Task to carry out ▸
Please extract every line of the records below, keeping each one word for word.

Exercise materials ▸

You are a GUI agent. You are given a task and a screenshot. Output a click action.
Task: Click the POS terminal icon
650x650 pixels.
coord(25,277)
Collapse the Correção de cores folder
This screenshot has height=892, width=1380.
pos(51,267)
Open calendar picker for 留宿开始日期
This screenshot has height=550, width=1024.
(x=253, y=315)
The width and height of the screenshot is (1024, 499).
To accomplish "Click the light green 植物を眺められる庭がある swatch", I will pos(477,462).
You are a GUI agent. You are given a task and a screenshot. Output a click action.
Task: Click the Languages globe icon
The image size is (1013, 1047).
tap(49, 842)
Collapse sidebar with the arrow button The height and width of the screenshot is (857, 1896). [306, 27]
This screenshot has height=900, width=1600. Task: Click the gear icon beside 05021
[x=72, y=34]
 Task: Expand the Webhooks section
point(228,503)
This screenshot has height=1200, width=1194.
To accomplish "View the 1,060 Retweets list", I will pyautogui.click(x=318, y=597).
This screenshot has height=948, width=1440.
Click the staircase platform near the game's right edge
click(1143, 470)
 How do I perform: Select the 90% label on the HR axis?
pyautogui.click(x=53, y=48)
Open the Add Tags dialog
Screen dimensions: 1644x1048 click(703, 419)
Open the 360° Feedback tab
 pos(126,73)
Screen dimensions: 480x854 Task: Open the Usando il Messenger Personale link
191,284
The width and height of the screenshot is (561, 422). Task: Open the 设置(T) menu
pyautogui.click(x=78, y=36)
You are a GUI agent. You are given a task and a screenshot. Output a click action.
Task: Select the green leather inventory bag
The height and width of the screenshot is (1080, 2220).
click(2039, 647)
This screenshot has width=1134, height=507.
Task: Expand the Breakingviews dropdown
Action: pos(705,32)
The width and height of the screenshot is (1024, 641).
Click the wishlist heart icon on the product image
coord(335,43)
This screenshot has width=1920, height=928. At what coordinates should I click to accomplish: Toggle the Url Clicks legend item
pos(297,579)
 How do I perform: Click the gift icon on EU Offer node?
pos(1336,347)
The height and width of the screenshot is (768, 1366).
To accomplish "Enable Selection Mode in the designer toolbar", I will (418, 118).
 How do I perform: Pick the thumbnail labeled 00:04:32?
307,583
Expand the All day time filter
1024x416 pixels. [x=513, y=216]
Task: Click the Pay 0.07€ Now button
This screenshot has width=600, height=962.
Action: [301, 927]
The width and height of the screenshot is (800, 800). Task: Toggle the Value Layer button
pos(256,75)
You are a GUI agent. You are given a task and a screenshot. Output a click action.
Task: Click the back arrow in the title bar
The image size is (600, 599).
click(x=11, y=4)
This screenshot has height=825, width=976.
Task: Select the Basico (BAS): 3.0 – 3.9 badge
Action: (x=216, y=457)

Response to this exercise ▸
You are a GUI agent. You are given a task and a screenshot. Output a click action.
Task: Click the POS terminal icon
650x650 pixels.
coord(25,277)
Collapse the Correção de cores folder
This screenshot has height=892, width=1380.
pos(51,267)
Open calendar picker for 留宿开始日期
This screenshot has height=550, width=1024.
(x=253, y=315)
The width and height of the screenshot is (1024, 499).
To accomplish "Click the light green 植物を眺められる庭がある swatch", I will pos(477,462).
You are a GUI agent. You are given a task and a screenshot. Output a click action.
Task: Click the Languages globe icon
The image size is (1013, 1047).
tap(49, 842)
Collapse sidebar with the arrow button The height and width of the screenshot is (857, 1896). [306, 27]
This screenshot has height=900, width=1600. Task: Click the gear icon beside 05021
[x=72, y=34]
 Task: Expand the Webhooks section
point(228,503)
This screenshot has height=1200, width=1194.
To accomplish "View the 1,060 Retweets list", I will pyautogui.click(x=318, y=597).
This screenshot has height=948, width=1440.
Click the staircase platform near the game's right edge
click(1143, 470)
 How do I perform: Select the 90% label on the HR axis?
pyautogui.click(x=53, y=48)
Open the Add Tags dialog
Screen dimensions: 1644x1048 click(703, 419)
Open the 360° Feedback tab
 pos(126,73)
Screen dimensions: 480x854 Task: Open the Usando il Messenger Personale link
191,284
The width and height of the screenshot is (561, 422). Task: Open the 设置(T) menu
pyautogui.click(x=78, y=36)
You are a GUI agent. You are given a task and a screenshot. Output a click action.
Task: Select the green leather inventory bag
The height and width of the screenshot is (1080, 2220).
click(2039, 647)
This screenshot has width=1134, height=507.
Task: Expand the Breakingviews dropdown
Action: pos(705,32)
The width and height of the screenshot is (1024, 641).
Click the wishlist heart icon on the product image
coord(335,43)
This screenshot has width=1920, height=928. At what coordinates should I click to accomplish: Toggle the Url Clicks legend item
pos(297,579)
 How do I perform: Click the gift icon on EU Offer node?
pos(1336,347)
The height and width of the screenshot is (768, 1366).
To accomplish "Enable Selection Mode in the designer toolbar", I will (418, 118).
 How do I perform: Pick the thumbnail labeled 00:04:32?
307,583
Expand the All day time filter
1024x416 pixels. [x=513, y=216]
Task: Click the Pay 0.07€ Now button
This screenshot has width=600, height=962.
Action: [301, 927]
The width and height of the screenshot is (800, 800). Task: Toggle the Value Layer button
pos(256,75)
You are a GUI agent. You are given a task and a screenshot. Output a click action.
Task: Click the back arrow in the title bar
The image size is (600, 599).
click(x=11, y=4)
This screenshot has height=825, width=976.
Task: Select the Basico (BAS): 3.0 – 3.9 badge
Action: (x=216, y=457)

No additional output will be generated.